O mesmo fenômeno é observado na política. Também em 2007, o bloqueio ao Youtube após a divulgação de uma matéria que descrevia prisioneiros políticos da Tunísia gerou comoção. Uma história discreta sobre direitos humanos tornou-se uma campanha global contrária à repressão daquele país.

Outro exemplo marcante ocorreu em 2017 quando o governo da África do Sul determinou a proibição do livro "The President's Keepers", que mostrava a corrupção do governo Jacob Zuma. No entanto, após a divulgação da censura, as vendas do livro aumentaram drasticamente, tornando-se um best-seller nacional, esgotando o livro antes mesmo da proibição conseguir impor-se.

Até mesmo a quantidade de dislikes em vídeos da plataforma Youtube contribuem para o vídeo ganhar maior repercussão. Nesse caso, algoritmos entendem que aquele conteúdo é relevante e, portanto, deve ser visto por mais pessoas. Ao se deparar com um conteúdo que não se gosta na internet, a melhor forma de evitar que ele ganhe engajamento é, paradoxalmente, nada.
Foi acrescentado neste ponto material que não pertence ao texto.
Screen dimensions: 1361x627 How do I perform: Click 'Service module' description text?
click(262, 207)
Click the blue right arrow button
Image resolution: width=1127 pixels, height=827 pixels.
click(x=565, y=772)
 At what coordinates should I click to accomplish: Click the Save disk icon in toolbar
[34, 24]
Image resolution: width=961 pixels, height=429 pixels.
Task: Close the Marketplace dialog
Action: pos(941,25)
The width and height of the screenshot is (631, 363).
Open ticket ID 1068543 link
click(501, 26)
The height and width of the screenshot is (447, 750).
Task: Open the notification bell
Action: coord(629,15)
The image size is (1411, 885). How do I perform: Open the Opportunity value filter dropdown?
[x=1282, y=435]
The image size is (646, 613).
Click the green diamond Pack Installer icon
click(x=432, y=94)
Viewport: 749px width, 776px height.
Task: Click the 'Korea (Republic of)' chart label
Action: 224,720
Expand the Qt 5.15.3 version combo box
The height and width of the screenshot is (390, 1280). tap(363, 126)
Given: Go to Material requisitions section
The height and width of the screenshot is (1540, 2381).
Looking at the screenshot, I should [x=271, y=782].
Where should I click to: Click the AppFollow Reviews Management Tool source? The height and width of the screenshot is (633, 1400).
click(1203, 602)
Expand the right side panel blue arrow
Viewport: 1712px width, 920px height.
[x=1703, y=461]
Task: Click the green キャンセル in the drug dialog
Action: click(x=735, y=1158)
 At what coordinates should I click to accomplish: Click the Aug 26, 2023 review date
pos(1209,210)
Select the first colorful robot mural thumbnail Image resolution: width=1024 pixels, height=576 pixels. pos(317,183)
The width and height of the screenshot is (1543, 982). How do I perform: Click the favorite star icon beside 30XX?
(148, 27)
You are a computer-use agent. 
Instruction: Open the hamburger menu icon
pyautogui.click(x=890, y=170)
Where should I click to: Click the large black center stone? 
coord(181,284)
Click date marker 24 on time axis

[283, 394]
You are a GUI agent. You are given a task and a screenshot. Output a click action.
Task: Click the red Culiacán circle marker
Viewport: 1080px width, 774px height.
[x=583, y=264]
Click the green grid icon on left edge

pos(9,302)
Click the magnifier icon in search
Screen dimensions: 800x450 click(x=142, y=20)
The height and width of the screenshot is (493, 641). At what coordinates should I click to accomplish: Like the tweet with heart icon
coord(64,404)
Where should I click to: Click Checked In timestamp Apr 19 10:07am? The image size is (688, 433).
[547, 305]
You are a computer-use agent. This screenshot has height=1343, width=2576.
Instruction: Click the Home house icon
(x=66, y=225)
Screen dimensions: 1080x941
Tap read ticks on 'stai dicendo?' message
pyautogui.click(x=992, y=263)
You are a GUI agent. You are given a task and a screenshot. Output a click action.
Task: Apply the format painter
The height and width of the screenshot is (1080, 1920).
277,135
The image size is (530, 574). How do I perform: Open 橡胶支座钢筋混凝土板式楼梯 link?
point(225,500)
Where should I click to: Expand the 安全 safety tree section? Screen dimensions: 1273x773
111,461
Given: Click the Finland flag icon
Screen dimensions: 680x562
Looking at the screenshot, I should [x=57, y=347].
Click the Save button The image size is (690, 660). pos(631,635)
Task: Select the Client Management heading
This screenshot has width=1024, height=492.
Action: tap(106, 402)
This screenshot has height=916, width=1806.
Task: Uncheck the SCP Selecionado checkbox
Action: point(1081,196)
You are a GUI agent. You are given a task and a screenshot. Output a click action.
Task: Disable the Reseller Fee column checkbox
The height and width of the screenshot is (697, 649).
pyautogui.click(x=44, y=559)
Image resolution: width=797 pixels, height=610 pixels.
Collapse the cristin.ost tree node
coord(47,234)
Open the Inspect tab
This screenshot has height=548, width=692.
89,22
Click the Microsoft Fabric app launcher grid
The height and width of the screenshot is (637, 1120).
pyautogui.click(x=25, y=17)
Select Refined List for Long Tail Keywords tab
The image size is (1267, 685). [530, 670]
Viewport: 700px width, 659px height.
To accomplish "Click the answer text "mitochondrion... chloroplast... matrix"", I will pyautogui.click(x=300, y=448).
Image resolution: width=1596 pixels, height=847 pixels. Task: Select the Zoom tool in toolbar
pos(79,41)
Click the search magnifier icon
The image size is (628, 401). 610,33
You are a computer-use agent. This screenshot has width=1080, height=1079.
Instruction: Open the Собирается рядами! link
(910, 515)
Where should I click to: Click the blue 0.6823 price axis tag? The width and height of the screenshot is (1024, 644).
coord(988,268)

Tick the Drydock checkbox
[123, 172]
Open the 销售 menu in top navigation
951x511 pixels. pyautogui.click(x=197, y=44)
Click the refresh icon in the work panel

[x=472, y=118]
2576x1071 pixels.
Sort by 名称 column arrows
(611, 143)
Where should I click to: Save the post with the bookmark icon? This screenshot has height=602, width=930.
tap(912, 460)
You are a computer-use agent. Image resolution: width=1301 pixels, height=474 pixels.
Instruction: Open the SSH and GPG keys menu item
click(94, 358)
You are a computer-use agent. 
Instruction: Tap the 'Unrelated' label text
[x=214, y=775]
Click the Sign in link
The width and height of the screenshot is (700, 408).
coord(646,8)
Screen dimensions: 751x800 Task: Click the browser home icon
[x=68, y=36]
Liberdade no Brasil preocupa

O Brasil é o segundo país que mais ordena ao Google apagar conteúdo da internet, perdendo apenas para a Rússia. Entre 2009 e 2017, foram 5.261 solicitações de órgãos governamentais, quase 70% assinadas pelo Judiciário, envolvendo 54 mil itens na internet. As informações são da própria empresa, e constam em uma petição em julgamento do Supremo Tribunal Federal que analisa o chamado "direito ao esquecimento". Segundo a empresa, “o problema brasileiro é o excesso de cerceamento judicial das liberdades de expressão, informação e imprensa”.

Preocupação semelhante é emitida no ranking de liberdade de imprensa, divulgado pelos Repórteres Sem Fronteiras. No levantamento, o Brasil aparece apenas na 102º posição.
Já relatório da organização não governamental Artigo 19 afirma que a liberdade de expressão no Brasil é ameaçada a partir da criminalização da calúnia, difamação e injúria, pois elas fomentam ativismos judiciais para censurar declarações. As preocupações são endossadas pelo Freedom House, elaborado pela revista britânica The Economist. O estudo avalia a qualidade das instituições de cada país sob o ponto de vista democrático.